Cindy Lange-Kubick: 17 years later, remembering a Tuesday in September
I keep the bracelet on my newsroom desk, on a shelf I never dust, next to the dictionary I never use and the photographs of growing grandbabies I never update.
It’s silver, like a POW bracelet from the Vietnam War.
It’s tarnished after 17 years, too, but you can still read the engraved words: PEGGIE HURT PENTAGON.
I’m not sure when I stopped wearing it, or exactly why, but I remember the day Hurt died.
Here’s a look at 9/11 Memorial ceremony on steps of Nebraska State Capitol. @LincFireRescue has a live-streamed feed of the ceremonies. pic.twitter.com/BKYoQPHFSC — Riley Johnson (@LJSRileyJohnson) September 11, 2018
A sunny Tuesday, like today.
I was finishing my morning run when the first plane hit and made it back to my living room to stare at my television screen as a hijacked jet crossed a blue sky and crashed into the second World Trade Center tower.
By the time the third plane hit the Pentagon, and a fourth crashed in a Pennsylvania field, it felt like the end of the world.
And it was just the beginning.
My oldest son had left for college a few weeks earlier and I had a lunch date with his dormmate’s mom to talk about how our babies were faring as freshmen.
Sept. 11, 2001, was one of the few times he called home.
Now I think about all of the babies born that day who are high school seniors deciding the next step in their lives. It’s sobering to think that what they know about 9/11 comes from their parents’ memories and clippings from baby books and from history class.
They won’t have a memory of how empty the skies were the long week that followed 9/11. Of travelers stuck in hotel rooms watching news from home.
Of sleeping at the foot of their parents’ bed, too scared to be alone.
They won’t recall nightmares of buildings falling or fires burning, or office workers jumping to the pavement below.
But I hope they will know the stories of ordinary Americans who lined up to give blood.
Firefighters who ran up countless flights of stairs as office workers made their way down.

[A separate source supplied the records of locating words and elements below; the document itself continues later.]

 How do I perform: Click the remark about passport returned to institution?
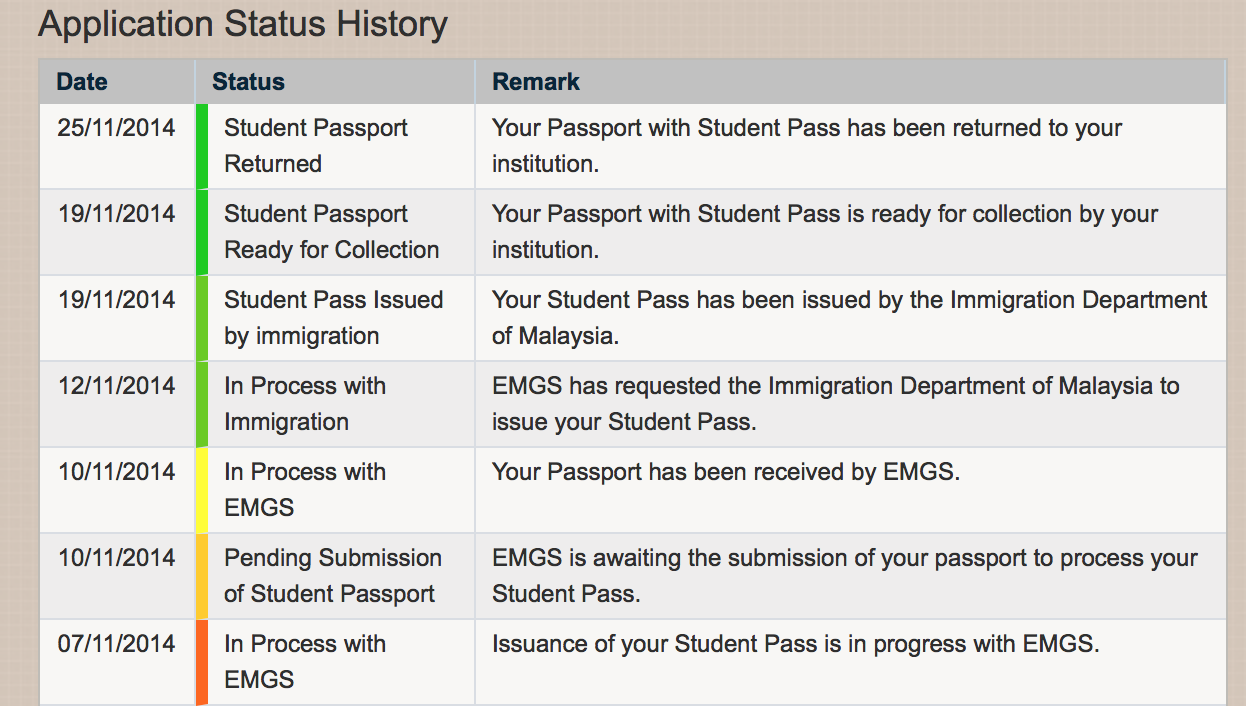point(807,146)
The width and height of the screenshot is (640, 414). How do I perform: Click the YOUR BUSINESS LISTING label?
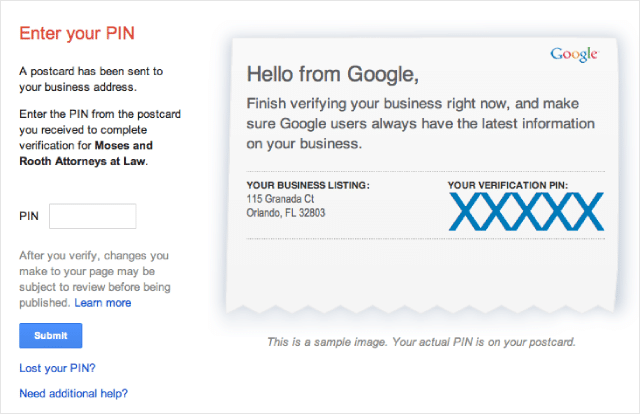coord(307,185)
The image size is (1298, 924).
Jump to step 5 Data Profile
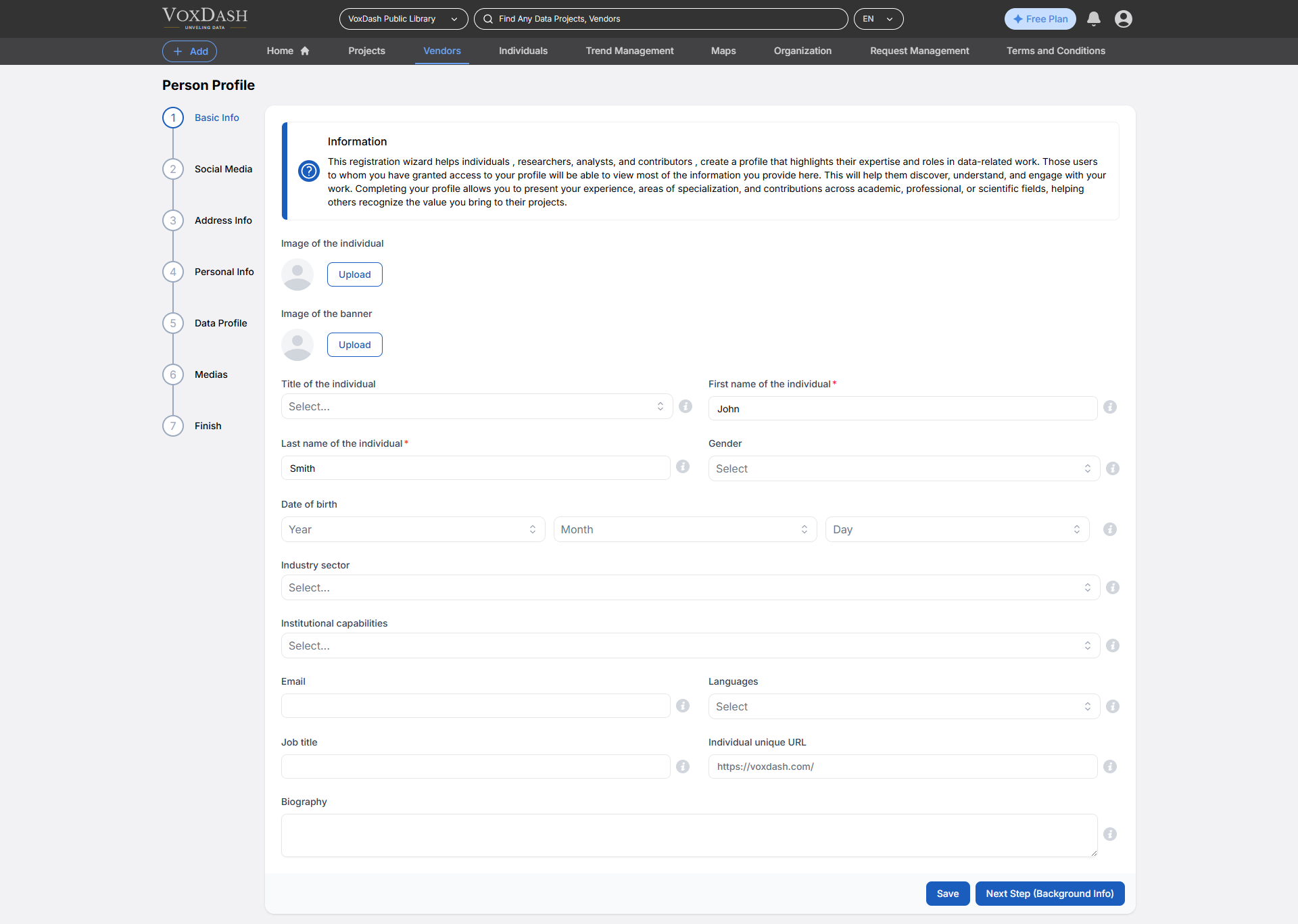(220, 323)
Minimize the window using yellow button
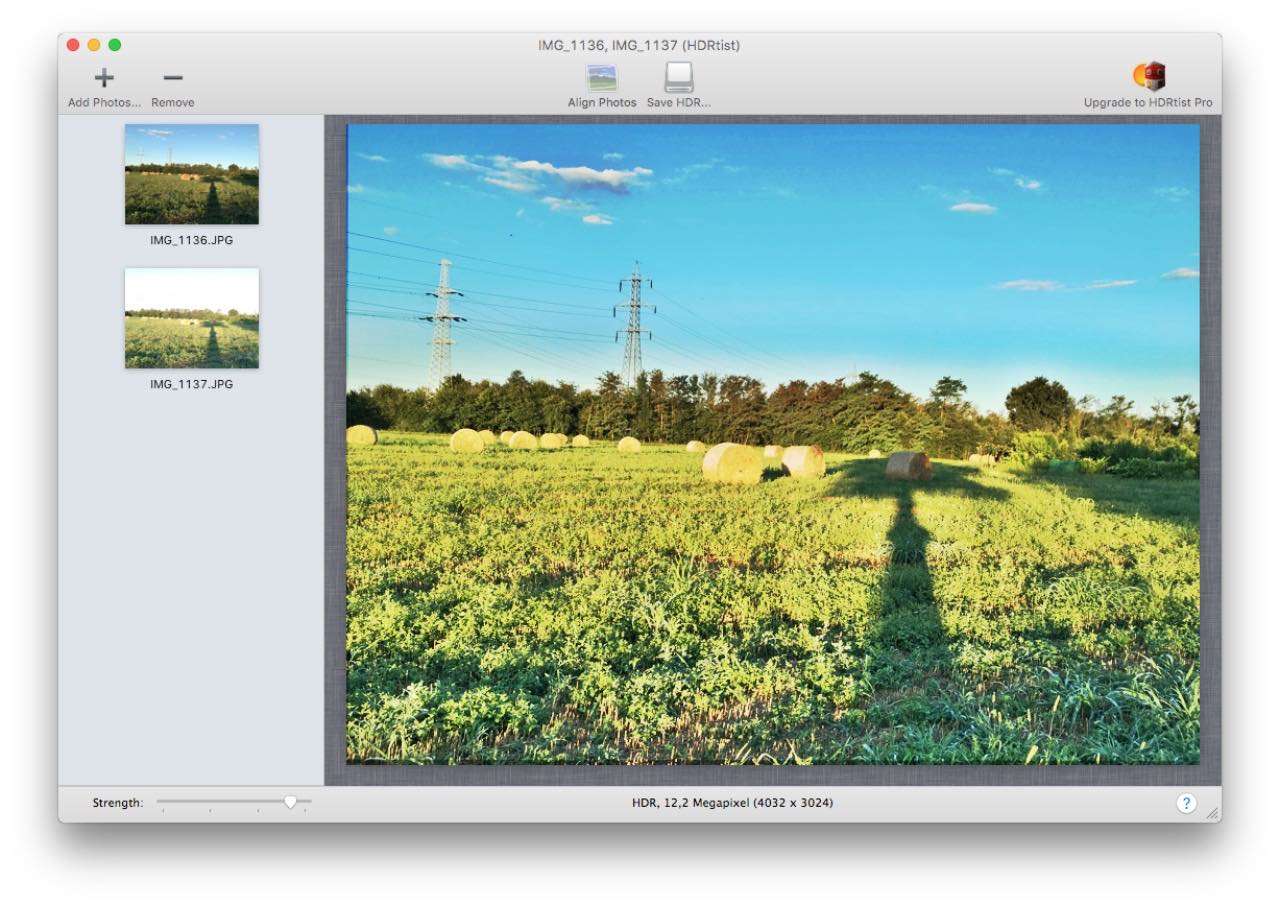Viewport: 1280px width, 906px height. (x=94, y=45)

Of all the lives lost and how much they were loved and are missed.
Like Julie Geis, 44, a farm girl from Beaver Crossing, who went on to be a Husker softball star and a businesswoman, and who arrived in NYC a day early for an appointment.
And Monte Hord, 46, a fun-loving father of three from Central City, who graduated from UNL in ’77, worked at Cantor Fitzgerald and turned to the man next to him on the train the morning he died — the regular commuter he rarely talked to — and said: “Life is good.”
And Larry Getzfred, “the Getz,” a 57-year-old Navy veteran from Elgin who served his country for 38 years and worked at the Pentagon, a husband and father who made dollhouses for the two daughters he loved more than anything.
And the hometown girl, Jennifer Dorsey Howley, 34, a Lincoln Southeast graduate pregnant with her first baby, who threw pizza parties for her employees and played rock ‘n’ roll in the office.
Her dad was my plumber.
The world is small.
When the war began, Nebraskans went off to fight and the paper filled with memorials to soldiers who lost their lives or their limbs.
Those of us not intimately touched by all that death often forget what we promised when we stood at vigils, singing anthems and waving flags: To be united.
On that Tuesday afternoon, 17 years ago, I drove around town and down the highway talking to ordinary people.
The barber who said no one was talking football. The woman who felt compelled to hang her flag.
The Pearl Harbor survivor who talked about the planes, the smoke and the devastation of a Sunday morning in 1941 as if it were yesterday.
It looked a lot like the scene he watched on his television set 70 years later, the 86-year-old said.
“You can’t believe it — here in this country. I think it will be awhile before we shed this one.”
Another Sept. 11 is here.
It seems appropriate to pause.
The bracelet on my desk is called a Mercy BAND and the woman who created them wanted to give people a way to honor the victims of Sept. 11 by “bearing another name daily.”
She hoped that those who wore the silver bracelets would become “storytellers for a life cut too short.”
And this is what I can tell you about Peggie Hurt:
That her friends called her “Mz. Fyne.” That she was an only child and a single woman. That she’d lost her mother, but that her Aunt Margaret considered her a daughter.
I know the 36-year-old sang soprano in the church choir, graduated from college with honors, attended the Black Family Reunion on the Mall in Washington, D.C.
That she loved her cousins and friends and the Lord. Drank Down Unders at Outback, took her grandma out to dinner the night before she died and had happily started her job as a civilian accountant at the Pentagon two weeks before 9/11.
A woman mourned by those who knew and loved her that long-ago September.
“I will miss your laughter and you making me laugh,” one wrote in tribute. “I will miss your innocence that even the city could not touch or tarnish.”